- _Fragmento citado_:
>>>

Los
altos cielos que de vuestra divinidad divinamente con las estrellas
os fortifican y os hacen merecedora del merecimiento que merece la
vuestra grandeza... (I, 1; 34)
Se
dice que el Quijote
es una parodia
a los libros de caballerías, y
lo es.
El que escribe las notas a mi edición de
trabajo (Planeta/Martín
de Riquer)
no
tiene duda al respecto y, a juzgar por las tasas, aprobaciones y
privilegios de los censores que aparecen al comienzo de la Segunda
Parte, puede concluirse que ya cuando se escribió la obra -a
pesar de la ironía cervantina-
pasaba como una ridiculización moral de esta forma popular de
literatura, que
al parecer ya nadie leía.
Sin tener
en cuenta -o sí- algunas explicaciones o tranducciones leídas sobre
el
Quijote
diría
que ésta es una presuposición bastante
común.
Y
no voy a
negar que el Quijote
satirice a los libros de caballerías. Burla hay, y continuamente,
pero dejar aquí la cosa supondría no haber comprendido el Quijote
en absoluto. Es posible incluso que Cervantes comenzara a escribir
con este propósito, pensando en relatar algo entretenido sobre la
locura de alguien que quiere resucitar las andanzas caballerescas, y
de paso contar tantas otras sabrosas historias. Ahora bien, sí
afirmo que, como sucede necesariamente en el arte, con
frecuencia el
producto supera –o acabó superando– las intenciones originales o
conscientes del autor. No
es que Cervantes “tocara la flauta”, para nada, don Miguel es el
más grande de cuantos escritores ha dado la tierra.
Desde esta perspectiva, determinar en qué punto de la escritura del
texto el autor empezó a asomarse a otros horizontes que no eran el
de la mera burla -hipótesis
a la que, reitero,
sin dudo me sumo-
resulta secundario.

<<<

- _Ejercicios_:
[a] Imprime la parte del texto sobre el Quijote que comienza con las palabras que contienen "El que escribe" y termina con "ya nadie leía.".
[b] Indica qué edición de trabajo se menciona en el texto sobre el Quijote.

- _Datos_:

>>>

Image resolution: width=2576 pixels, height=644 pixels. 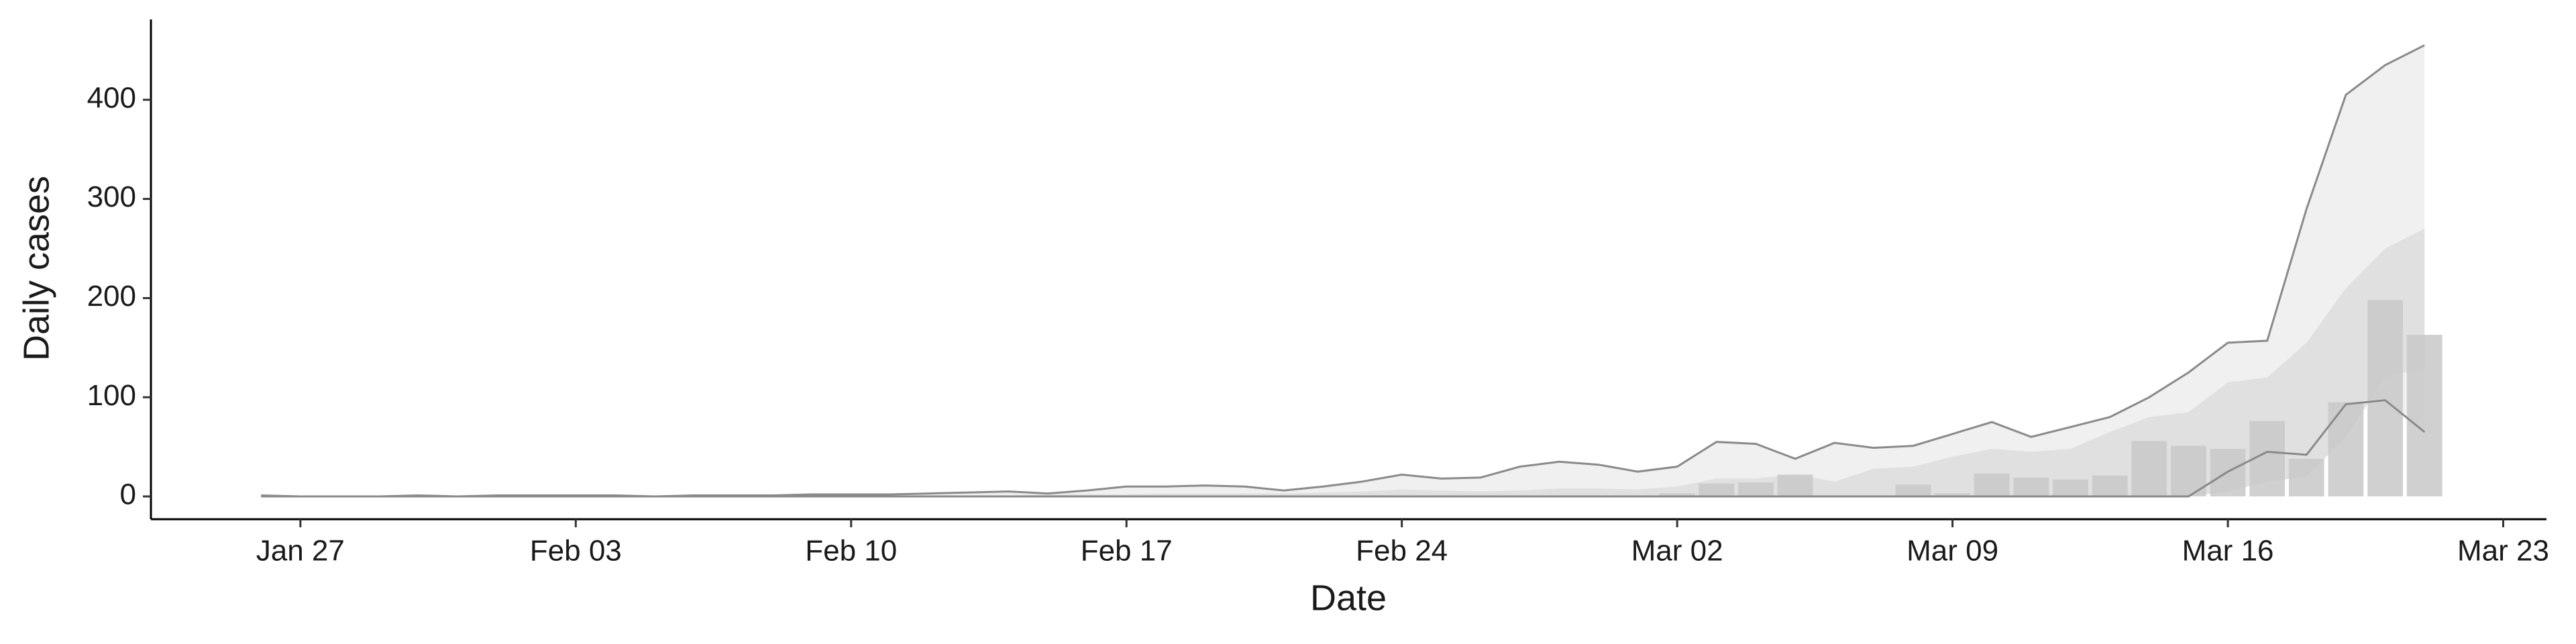 What do you see at coordinates (111, 396) in the screenshot?
I see `y-tick-label: 100` at bounding box center [111, 396].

<<<

- _Respuestas por tarea_:
[a]
El que escribe las notas a mi edición de
trabajo (Planeta/Martín
de Riquer)
no
tiene duda al respecto y, a juzgar por las tasas, aprobaciones y
privilegios de los censores que aparecen al comienzo de la Segunda
Parte, puede concluirse que ya cuando se escribió la obra -a
pesar de la ironía cervantina-
pasaba como una ridiculización moral de esta forma popular de
literatura, que
al parecer ya nadie leía.

[b] La edición de Planeta/Martín de Riquer.